Text shown
Copyright © 2026 NVIDIA Corporation
Generate images and videos with FLUX, Wan 2.1, HunyuanVideo, and Cosmos on DGX Station
Confirm Docker, GPU access, and available disk space.
docker --version
nvidia-smi
df -h /
/ for model weights and the Docker image. On DGX Station /home is on the root filesystem, so checking / covers both. You can download fewer models by choosing a tier (see Step 4).If you haven't already, add your user to the docker group:
sudo usermod -aG docker $USER
newgrp docker
Set your HuggingFace token so the download script and container can access gated models.
# HuggingFace token (required). Run this in the SAME shell that will
# launch `bash assets/scripts/download-models.sh` in Step 4 — the script
# reads $HF_TOKEN from the environment and exits early if it is unset.
# Get a token from https://huggingface.co/settings/tokens
export HF_TOKEN="your_huggingface_token"
Some models (FLUX.1, HiDream-I1) require accepting the model license on HuggingFace before downloading. Visit each model page and click "Agree and access" if prompted:
Clone the playbook repository and build the ComfyUI Docker image. The image is built on top of the NGC PyTorch container, which is already optimized for the GB300's ARM64 architecture.
git clone https://github.com/NVIDIA/dgx-spark-playbooks
cd dgx-spark-playbooks/nvidia/station-comfyui
Build the container image:
docker build -t comfyui-gb300 -f assets/Dockerfile .
The build clones ComfyUI, installs dependencies (preserving the NGC-optimized PyTorch), and pre-installs custom nodes for video generation, ControlNet, and IP-Adapter. This takes approximately 5–10 minutes.
This playbook uses models organized into three tiers. Download only what you need, or download everything.
| Tier | Models | Disk space | Peak VRAM (approx.) | Workflows enabled |
|---|---|---|---|---|
| 1 — Getting Started | FLUX.1 dev, Wan 2.1 T2V 14B | ~70 GB | ~80 GB (Wan 720p clip) | Text-to-image, text-to-video |
| 2 — Intermediate | + HiDream-I1, Wan 2.1 I2V, Cosmos-Predict2 | ~180 GB | ~100 GB (FLUX→Wan two-model graph) | + HiDream image gen, image-to-video, FLUX→Wan pipeline, Cosmos Video2World |
| 3 — Advanced | + HunyuanVideo, FLUX ControlNet (Canny) | ~230 GB | ~120 GB (Hunyuan 1080p / long clips) | + 1080p video, ControlNet-guided generation |
Peak VRAM depends on resolution, frame count, and precision; values above are order-of-magnitude for the default graphs in this playbook on a GB300 (252 GB HBM3e).
Install the Hugging Face Hub CLI (provides the hf command) if you do not already have it. The CLI installs to ~/.local/bin/, which is not on the default non-interactive PATH, so add it before continuing:
pip3 install --break-system-packages huggingface-hub
echo 'export PATH="$HOME/.local/bin:$PATH"' >> ~/.bashrc
export PATH="$HOME/.local/bin:$PATH"

(Lines of data)
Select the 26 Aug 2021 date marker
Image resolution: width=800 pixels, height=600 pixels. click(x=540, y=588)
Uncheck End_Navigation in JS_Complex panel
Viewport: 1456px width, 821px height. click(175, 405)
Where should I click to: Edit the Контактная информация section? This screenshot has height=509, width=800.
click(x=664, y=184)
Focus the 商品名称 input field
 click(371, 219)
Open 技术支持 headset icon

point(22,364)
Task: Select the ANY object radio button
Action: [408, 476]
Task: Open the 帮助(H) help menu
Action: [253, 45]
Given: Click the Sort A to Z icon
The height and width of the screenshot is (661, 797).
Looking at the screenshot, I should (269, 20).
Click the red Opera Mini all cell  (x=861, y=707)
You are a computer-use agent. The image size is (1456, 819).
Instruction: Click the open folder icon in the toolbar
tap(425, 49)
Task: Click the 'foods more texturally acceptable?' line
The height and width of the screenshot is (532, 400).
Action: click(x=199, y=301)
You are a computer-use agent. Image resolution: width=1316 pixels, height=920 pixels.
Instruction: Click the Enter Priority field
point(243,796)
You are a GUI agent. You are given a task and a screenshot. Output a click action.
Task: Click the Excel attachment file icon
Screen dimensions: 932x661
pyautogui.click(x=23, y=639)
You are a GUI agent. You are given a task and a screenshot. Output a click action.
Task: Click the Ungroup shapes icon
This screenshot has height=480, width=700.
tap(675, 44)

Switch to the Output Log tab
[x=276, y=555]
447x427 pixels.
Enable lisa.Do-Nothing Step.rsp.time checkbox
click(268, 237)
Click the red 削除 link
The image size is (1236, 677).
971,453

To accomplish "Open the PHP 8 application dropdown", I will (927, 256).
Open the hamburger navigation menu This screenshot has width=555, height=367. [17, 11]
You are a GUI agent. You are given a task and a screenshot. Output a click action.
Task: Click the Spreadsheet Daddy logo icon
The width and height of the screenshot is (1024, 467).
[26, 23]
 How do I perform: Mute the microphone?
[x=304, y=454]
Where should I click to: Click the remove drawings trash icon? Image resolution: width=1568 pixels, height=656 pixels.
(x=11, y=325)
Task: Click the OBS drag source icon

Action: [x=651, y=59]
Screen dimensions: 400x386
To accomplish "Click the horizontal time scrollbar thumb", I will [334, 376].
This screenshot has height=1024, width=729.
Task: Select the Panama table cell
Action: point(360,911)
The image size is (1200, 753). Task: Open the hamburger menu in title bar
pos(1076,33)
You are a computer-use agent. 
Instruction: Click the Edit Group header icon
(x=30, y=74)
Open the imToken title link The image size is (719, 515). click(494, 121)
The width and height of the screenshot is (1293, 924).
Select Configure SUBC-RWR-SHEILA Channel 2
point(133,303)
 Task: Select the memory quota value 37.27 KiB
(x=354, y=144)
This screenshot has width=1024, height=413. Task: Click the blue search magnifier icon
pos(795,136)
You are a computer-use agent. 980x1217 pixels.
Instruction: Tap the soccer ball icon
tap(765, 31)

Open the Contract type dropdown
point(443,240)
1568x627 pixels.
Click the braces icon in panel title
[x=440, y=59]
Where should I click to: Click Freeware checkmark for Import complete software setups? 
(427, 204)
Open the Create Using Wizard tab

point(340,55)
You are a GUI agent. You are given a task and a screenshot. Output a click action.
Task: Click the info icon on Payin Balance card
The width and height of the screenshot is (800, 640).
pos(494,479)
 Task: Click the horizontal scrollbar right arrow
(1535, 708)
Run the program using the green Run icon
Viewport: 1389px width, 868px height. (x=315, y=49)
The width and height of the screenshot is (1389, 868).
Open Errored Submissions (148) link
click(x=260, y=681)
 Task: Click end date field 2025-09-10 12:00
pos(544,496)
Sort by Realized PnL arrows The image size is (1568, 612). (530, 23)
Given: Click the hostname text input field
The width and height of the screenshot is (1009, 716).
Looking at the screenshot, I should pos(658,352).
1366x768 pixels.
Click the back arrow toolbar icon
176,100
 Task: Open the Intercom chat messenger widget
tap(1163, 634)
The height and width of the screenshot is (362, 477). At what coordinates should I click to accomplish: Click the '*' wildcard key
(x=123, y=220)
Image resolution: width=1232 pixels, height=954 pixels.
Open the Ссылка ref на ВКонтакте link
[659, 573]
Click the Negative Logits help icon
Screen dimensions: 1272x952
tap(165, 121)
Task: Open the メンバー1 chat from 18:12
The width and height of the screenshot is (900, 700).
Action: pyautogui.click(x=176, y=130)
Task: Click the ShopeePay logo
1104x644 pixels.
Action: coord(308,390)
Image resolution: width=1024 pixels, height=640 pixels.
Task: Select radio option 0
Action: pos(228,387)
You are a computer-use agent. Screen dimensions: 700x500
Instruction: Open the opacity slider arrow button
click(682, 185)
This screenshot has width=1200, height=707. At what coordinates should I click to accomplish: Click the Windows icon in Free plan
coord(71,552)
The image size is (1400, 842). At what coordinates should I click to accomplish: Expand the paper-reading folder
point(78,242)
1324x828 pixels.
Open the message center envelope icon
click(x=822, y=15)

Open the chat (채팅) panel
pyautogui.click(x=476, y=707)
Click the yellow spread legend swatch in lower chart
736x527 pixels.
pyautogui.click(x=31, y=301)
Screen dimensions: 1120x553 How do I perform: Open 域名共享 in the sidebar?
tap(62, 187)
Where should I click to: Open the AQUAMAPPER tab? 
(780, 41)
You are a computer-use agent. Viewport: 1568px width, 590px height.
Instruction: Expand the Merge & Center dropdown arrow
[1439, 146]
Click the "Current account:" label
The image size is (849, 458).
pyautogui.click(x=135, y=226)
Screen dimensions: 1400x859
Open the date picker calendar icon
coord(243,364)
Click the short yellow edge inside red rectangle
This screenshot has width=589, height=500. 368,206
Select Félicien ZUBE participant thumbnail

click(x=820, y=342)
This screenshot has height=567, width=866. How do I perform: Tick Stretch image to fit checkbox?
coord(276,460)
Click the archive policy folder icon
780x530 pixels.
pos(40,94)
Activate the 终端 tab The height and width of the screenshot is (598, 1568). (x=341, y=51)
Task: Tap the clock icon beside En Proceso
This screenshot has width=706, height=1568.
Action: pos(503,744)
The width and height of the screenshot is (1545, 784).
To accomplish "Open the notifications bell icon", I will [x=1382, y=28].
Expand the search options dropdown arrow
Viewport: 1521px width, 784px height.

Set problem 1
Please edit the ComfyUI setup guide by writing out its text starting with "git clone https://github.com/NVIDIA/dgx-spark-playbooks" and going on through "or download everything.", with "approximately" replaced by "roughly".
Set problem 2
Answer these questions from the ComfyUI setup guide, one answer per line:
(a) What tag does the build command give the Docker image?
(b) About how much disk space does Tier 2 need?
(c) Into which directory does the Hugging Face Hub CLI install?

Exercise output 1
git clone https://github.com/NVIDIA/dgx-spark-playbooks
cd dgx-spark-playbooks/nvidia/station-comfyui
Build the container image:
docker build -t comfyui-gb300 -f assets/Dockerfile .
The build clones ComfyUI, installs dependencies (preserving the NGC-optimized PyTorch), and pre-installs custom nodes for video generation, ControlNet, and IP-Adapter. This takes roughly 5–10 minutes.
This playbook uses models organized into three tiers. Download only what you need, or download everything.

Exercise output 2
(a) comfyui-gb300
(b) About 180 GB
(c) ~/.local/bin/